I'm currently having my spring break from school, which means more time for baking and blogging! As you see, most of my food-related posts are in fact, desserts and sweets. I have always loved meringue cookies. Not only because how pretty their cloud-shaped form is, but they're very light and crispy - leaving you wanting more and more!

Now, I might have heard this Australian dessert more than a few times, yet I never had the chance to taste one. So when I saw this premade mini pavlovas at Marks and Spencer, it was definitely going into my basket without thinking twice. Even though I was planning to make tartlets before. Oh well. Another excuse to bake anyways.

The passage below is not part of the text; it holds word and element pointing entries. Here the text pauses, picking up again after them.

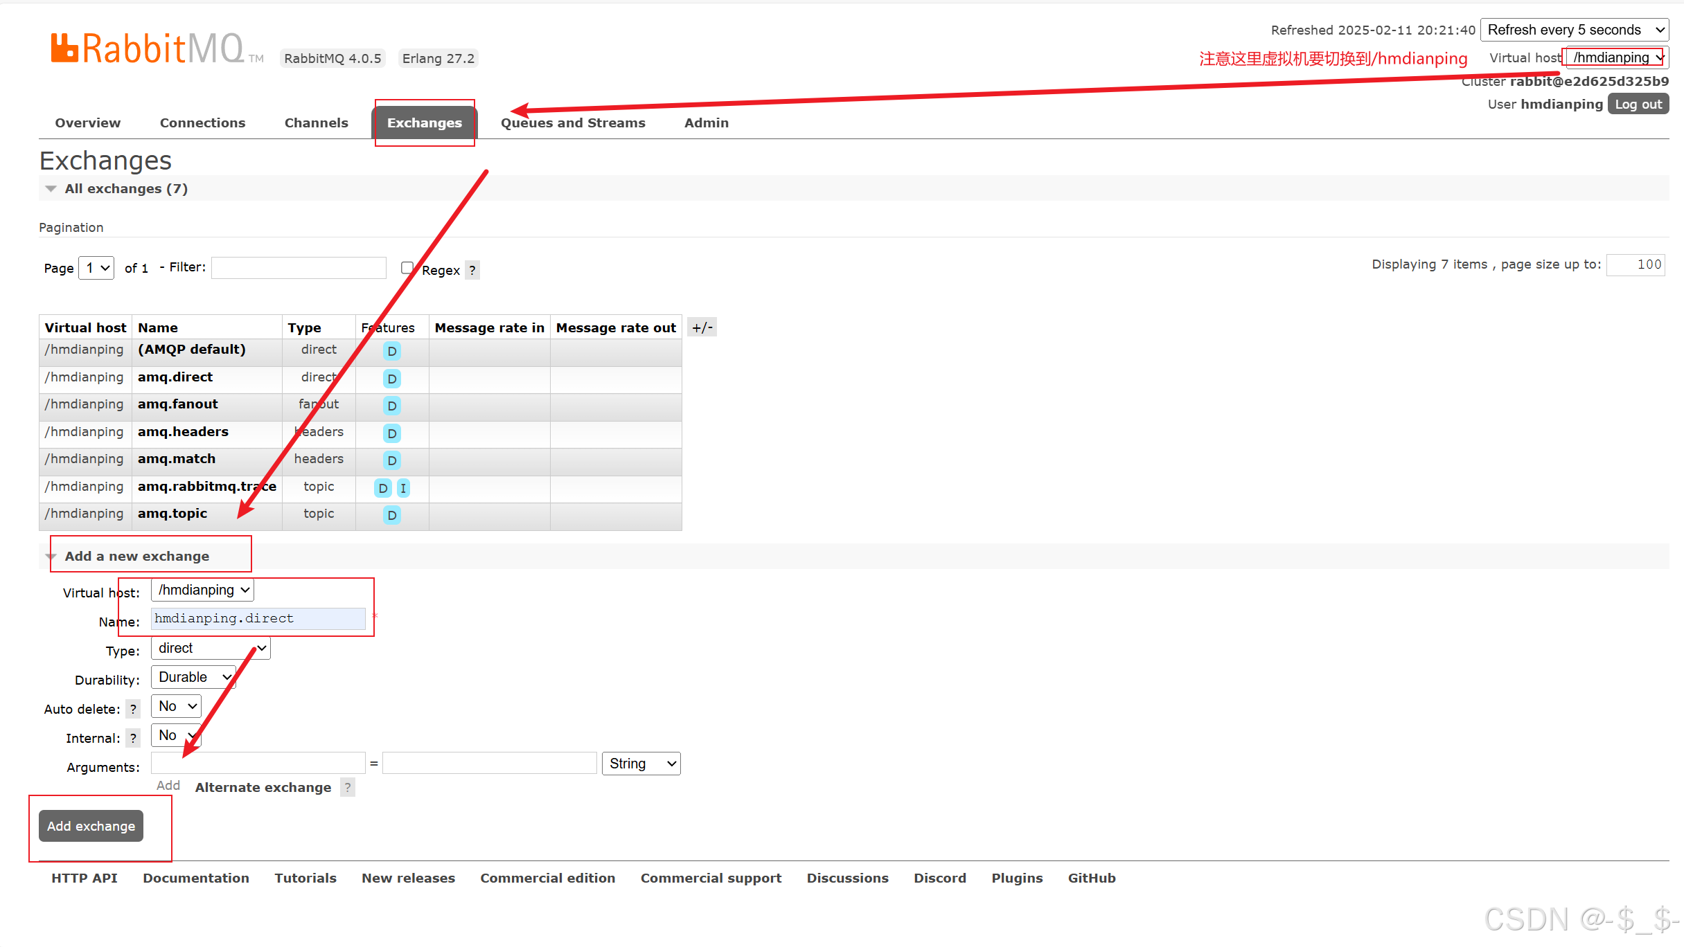1684x947 pixels.
Task: Click the Alternate exchange help icon
Action: coord(348,787)
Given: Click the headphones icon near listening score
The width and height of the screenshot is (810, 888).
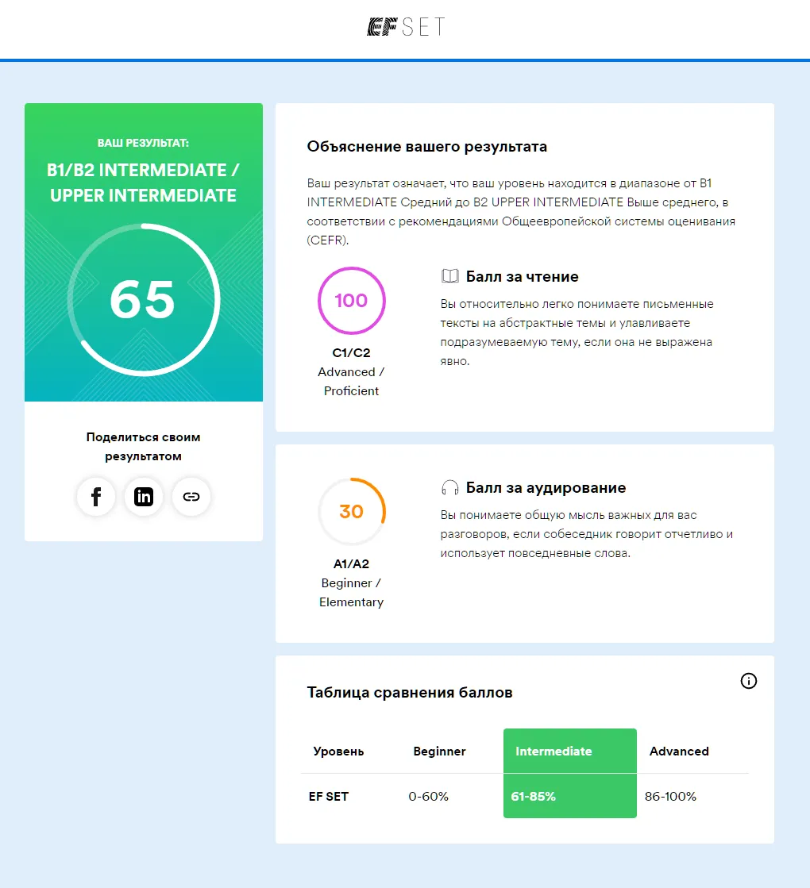Looking at the screenshot, I should coord(450,487).
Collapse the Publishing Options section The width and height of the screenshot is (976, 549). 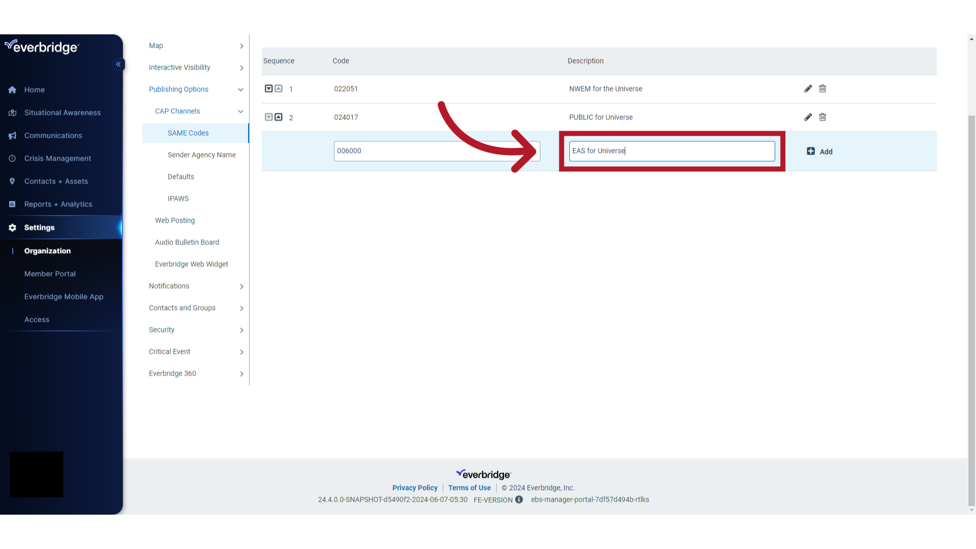click(x=241, y=89)
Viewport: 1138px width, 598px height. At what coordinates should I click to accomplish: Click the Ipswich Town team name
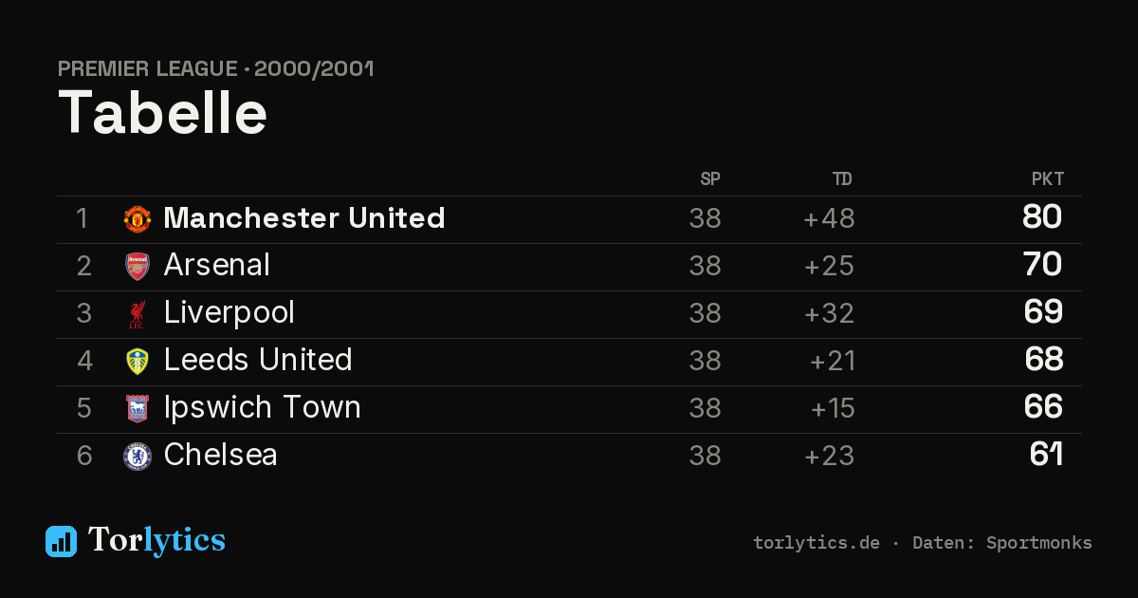click(263, 408)
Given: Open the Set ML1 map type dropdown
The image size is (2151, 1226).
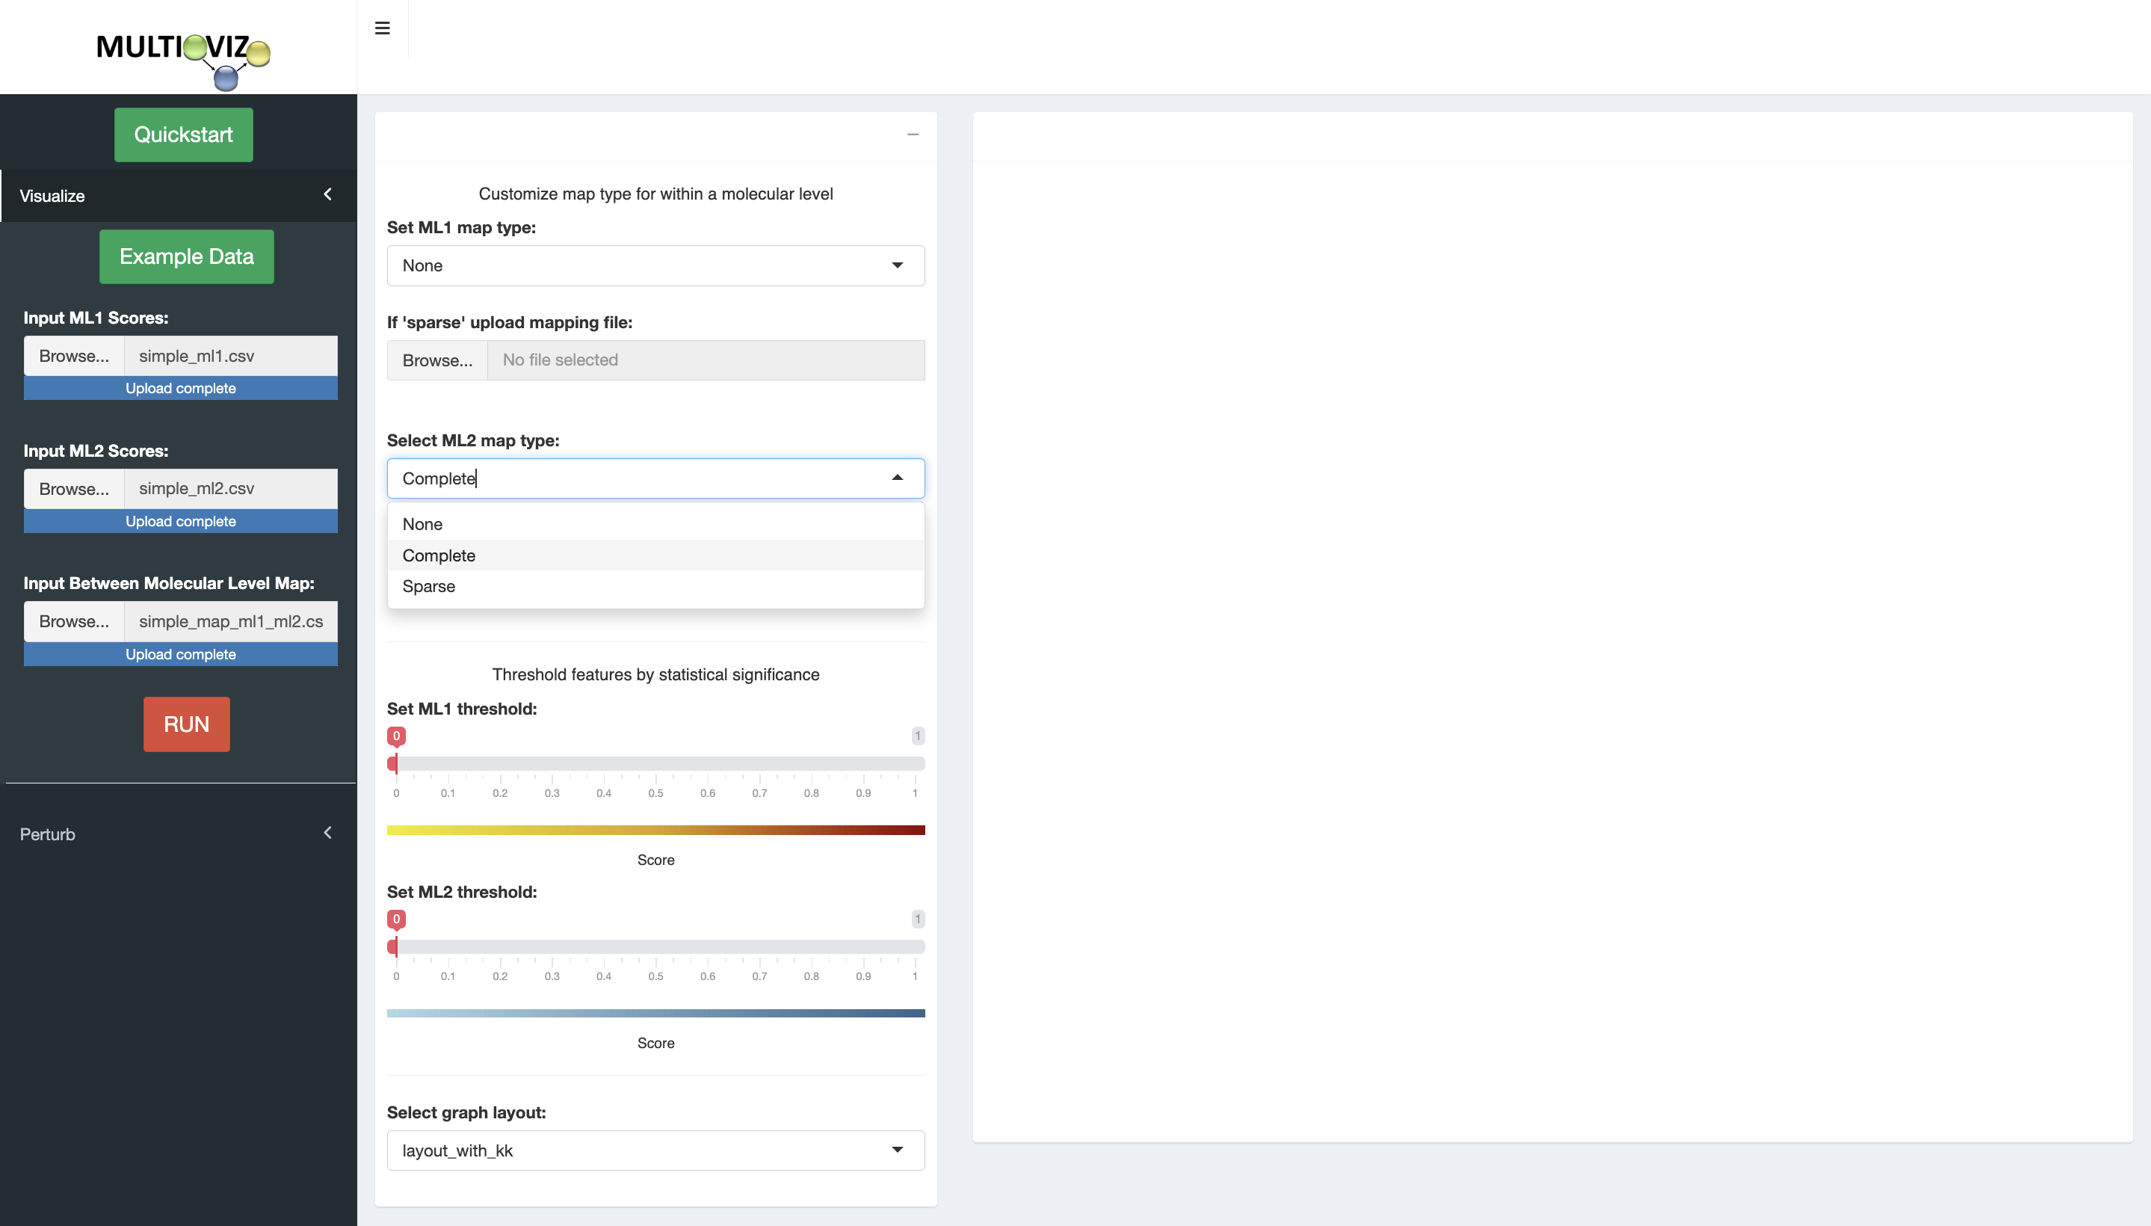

These mini pavlova nests are ready to be filled with your favorite cream and fresh fruits. I had mine with berry whip cream and fresh blueberries.
Here is the step-by-step recipe:


1 package premade mini pavlova nests
1 package heavy cream
a handful fresh blueberries
50ml warm water
1 tbsp sugar
1 cup frozen assorted berries, thawed.

1 - To make the berry cream filling, pour water and sugar into a saucepan over medium heat until dissolved. Add berries and stir to boil.
2 - Remove from heat. Chill and refrigerate for at least an hour.
3 - In a large mixing bowl, whisk heavy cream vigorously until fluffy.


4 - Mix in berry sauce into cream.

5 - Lay pavlovas on a large serving plate. Distribute one teaspoon of cream to each nest and top off with a blueberry.

6 - Serve fresh, with a cup of tea.

Tip: If there is any leftover cream, store in a tight container and refrigerate! Delicious to go with pancakes, muesli, cakes, and crackers.